[Dataset extract]
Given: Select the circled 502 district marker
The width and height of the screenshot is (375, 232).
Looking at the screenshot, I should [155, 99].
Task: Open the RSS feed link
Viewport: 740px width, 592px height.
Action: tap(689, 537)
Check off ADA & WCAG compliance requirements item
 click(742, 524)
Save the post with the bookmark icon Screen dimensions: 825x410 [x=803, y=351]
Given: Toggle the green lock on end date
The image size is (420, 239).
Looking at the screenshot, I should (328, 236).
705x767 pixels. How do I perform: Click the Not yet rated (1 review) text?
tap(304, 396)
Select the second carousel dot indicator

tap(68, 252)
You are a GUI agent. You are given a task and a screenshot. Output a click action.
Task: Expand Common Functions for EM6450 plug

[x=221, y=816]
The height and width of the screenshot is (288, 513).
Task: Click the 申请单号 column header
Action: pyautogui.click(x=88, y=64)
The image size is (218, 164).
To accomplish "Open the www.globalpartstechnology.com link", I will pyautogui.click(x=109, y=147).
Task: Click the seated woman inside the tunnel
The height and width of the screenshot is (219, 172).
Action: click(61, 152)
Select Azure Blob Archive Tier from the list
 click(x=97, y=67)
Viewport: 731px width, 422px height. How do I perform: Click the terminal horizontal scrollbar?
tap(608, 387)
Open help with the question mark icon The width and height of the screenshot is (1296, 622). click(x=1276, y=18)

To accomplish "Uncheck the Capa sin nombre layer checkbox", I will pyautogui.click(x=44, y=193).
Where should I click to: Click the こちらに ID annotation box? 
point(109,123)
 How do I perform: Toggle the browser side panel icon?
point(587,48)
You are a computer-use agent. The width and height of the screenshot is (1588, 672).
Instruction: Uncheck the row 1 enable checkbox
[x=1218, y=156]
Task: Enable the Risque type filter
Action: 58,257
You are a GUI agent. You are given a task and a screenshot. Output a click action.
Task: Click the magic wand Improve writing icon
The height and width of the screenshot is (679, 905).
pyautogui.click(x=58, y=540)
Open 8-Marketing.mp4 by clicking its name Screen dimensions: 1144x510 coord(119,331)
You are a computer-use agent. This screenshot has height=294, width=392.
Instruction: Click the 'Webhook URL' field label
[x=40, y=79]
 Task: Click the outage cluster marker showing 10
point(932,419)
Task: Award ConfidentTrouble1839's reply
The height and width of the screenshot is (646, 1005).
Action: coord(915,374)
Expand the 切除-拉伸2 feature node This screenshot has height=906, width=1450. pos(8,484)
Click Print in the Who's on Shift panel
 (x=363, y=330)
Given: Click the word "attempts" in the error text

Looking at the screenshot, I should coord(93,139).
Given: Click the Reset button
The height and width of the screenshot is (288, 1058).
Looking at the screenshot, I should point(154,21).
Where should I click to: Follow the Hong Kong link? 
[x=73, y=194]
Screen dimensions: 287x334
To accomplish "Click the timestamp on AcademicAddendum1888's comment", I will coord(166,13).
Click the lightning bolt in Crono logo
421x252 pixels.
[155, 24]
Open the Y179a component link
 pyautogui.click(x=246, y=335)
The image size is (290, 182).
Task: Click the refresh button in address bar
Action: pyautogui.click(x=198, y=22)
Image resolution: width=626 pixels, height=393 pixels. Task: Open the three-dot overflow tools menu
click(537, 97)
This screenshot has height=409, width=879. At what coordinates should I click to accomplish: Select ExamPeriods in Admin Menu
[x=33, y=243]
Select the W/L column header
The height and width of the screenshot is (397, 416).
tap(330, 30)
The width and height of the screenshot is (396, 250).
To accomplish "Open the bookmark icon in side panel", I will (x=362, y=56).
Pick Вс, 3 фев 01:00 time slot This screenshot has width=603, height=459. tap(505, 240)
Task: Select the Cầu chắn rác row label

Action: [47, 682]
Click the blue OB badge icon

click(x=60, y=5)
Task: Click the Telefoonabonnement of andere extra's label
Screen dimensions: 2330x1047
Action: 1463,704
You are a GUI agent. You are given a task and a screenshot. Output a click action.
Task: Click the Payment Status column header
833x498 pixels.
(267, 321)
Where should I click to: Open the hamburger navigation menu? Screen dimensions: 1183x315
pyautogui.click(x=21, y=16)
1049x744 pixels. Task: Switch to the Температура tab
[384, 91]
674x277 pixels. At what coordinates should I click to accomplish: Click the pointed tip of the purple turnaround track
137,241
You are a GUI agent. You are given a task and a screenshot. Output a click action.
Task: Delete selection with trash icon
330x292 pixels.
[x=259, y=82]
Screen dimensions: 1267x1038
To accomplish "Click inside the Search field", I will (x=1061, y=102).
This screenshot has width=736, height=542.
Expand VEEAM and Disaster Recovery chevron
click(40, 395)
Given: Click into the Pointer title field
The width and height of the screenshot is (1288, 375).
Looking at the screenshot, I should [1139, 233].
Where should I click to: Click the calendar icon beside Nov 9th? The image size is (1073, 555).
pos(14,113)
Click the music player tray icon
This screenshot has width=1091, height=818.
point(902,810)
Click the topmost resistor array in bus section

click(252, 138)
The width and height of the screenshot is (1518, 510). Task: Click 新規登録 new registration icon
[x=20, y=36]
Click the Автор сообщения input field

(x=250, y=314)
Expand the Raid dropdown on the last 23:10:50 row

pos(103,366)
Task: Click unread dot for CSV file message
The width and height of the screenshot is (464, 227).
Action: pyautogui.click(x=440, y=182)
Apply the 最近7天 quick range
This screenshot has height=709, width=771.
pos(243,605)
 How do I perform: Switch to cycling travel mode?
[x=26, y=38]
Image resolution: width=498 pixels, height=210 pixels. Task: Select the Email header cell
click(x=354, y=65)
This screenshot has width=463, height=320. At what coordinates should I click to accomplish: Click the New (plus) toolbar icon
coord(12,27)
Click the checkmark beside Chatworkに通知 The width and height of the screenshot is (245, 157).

[Problem details] Reproduce every line in the records above that contains the word "computer".

[Completed exercise]
You are a computer-use agent. The width and height of the screenshot is (1588, 672).
You are a computer-use agent. This screenshot has height=294, width=392.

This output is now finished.